Markup is actually an example of the new Extensions technology that's debuting in both Yosemite and iOS 8, in which code from an entirely separate application can appear inside another app's window. In this case, Apple's written a Markup extension that lets you draw lines, shapes, text, and more on PDFs and images. You can stick your signature on PDFs without ever leaving Mail. It's a pretty clever idea.
Unfortunately, I'm not thrilled about the implementation. Marking up a file really does feel like you're using a different program entirely--but one without keyboard shortcuts or a menu bar. I kept pressing Command-Z in order to undo mistakes I made in Markup, and it did nothing. The Markup controls are pretty simple--they feel more like an iOS app than a part of Mail, to be honest--but they definitely did the job once I got the hang of them.
Extensions have the potential to dramatically reshape how we use Mac apps, but they will take some getting used to. Also, it's early days—it seems that Apple does not currently give third-party developers the level of access that the Markup extension has. Right now, developers are limited in the locations where they can deploy Extensions, and attachments in a Mail message isn't one of them. That's probably a good thing, because it feels like Apple is experimenting with features like Markup. It might be wise to let Apple's own developers realize the strengths and weaknesses of Extensions before opening it up to everyone else.

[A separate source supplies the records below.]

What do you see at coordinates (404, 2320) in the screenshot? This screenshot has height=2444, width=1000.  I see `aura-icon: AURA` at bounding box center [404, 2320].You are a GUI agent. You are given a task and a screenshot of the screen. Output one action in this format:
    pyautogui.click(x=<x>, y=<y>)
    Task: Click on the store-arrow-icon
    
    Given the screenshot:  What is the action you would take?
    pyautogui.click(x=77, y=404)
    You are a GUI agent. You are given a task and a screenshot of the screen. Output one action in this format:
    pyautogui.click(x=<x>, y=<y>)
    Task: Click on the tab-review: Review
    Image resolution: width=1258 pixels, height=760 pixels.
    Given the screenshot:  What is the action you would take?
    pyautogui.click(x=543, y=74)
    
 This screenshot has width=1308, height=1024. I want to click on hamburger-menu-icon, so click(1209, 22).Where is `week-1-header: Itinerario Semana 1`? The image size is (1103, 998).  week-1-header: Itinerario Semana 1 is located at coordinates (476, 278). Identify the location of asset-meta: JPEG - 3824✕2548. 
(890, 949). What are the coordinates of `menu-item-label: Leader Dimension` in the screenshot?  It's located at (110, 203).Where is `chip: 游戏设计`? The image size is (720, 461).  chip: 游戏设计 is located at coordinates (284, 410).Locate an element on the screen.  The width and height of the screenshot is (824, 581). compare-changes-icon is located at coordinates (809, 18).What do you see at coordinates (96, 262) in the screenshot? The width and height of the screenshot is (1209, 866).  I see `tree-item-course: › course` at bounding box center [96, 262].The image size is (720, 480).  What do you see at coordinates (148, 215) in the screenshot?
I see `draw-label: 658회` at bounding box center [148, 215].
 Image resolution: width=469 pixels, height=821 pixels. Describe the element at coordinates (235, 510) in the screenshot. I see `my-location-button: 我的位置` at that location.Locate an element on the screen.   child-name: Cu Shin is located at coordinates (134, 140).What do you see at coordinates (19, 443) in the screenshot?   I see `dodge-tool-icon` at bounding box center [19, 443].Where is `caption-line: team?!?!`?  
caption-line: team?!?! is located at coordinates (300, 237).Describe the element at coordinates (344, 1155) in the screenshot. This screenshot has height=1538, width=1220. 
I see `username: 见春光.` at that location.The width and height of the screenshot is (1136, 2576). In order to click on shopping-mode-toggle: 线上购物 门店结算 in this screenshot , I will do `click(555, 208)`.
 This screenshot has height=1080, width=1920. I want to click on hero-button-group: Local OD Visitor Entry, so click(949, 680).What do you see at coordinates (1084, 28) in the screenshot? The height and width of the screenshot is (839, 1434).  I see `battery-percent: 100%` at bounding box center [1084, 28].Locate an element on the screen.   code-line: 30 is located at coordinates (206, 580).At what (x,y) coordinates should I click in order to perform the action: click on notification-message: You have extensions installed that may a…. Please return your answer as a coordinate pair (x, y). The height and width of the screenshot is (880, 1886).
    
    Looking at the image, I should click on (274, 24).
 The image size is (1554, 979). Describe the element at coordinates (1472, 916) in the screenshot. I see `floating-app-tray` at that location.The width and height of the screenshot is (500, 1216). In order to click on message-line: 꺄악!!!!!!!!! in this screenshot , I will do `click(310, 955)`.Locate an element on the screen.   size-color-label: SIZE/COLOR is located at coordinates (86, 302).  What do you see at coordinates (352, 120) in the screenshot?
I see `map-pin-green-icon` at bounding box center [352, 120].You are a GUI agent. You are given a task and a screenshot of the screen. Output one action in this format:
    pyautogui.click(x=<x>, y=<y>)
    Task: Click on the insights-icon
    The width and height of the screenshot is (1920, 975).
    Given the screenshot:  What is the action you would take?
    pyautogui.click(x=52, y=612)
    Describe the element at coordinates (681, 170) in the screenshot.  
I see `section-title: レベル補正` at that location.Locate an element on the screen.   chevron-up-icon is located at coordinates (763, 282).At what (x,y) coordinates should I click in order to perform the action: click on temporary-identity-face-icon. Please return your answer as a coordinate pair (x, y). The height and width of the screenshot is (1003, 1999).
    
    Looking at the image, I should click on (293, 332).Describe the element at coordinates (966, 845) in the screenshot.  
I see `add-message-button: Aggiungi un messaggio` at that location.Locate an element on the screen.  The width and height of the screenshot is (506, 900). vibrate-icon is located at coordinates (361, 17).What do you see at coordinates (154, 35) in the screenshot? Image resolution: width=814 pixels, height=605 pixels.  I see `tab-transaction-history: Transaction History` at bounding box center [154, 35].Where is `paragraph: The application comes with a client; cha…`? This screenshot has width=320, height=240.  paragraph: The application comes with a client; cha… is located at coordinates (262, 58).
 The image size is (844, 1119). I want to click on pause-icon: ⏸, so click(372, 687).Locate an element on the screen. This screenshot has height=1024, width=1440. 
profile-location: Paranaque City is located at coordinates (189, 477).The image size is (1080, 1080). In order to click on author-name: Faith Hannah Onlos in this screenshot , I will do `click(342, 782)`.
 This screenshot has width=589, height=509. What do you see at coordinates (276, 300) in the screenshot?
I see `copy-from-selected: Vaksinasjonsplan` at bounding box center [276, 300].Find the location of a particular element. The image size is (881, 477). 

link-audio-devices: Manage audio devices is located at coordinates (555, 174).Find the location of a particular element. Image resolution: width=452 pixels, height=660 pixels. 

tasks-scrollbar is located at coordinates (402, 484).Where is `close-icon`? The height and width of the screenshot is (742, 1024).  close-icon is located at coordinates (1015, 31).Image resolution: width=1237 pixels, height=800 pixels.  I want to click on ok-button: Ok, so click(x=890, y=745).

Messages, Apple's go-to app for iMessage and miscellaneous other chat services (that's clearly the order of priority), gets a bunch of new upgrades in Yosemite that serve to enhance your conversations, so long as everyone is using iMessage. (Those miscellaneous other chat services are still supported, it's just that support for them appears to have been frozen in amber for several updates. If you truly love IM like many of my friends do, you'd probably be better off using an app such as Adium for those services, and keep iChat focused on iMessage.)
The marquee feature in Messages on Yosemite is probably Soundbites, which adds a microphone button next to your chat window. Click it, and you'll be able to record a brief audio message and send it via iMessage. (This feature is probably more useful on iOS devices, where it will arrive as part of iOS 8.)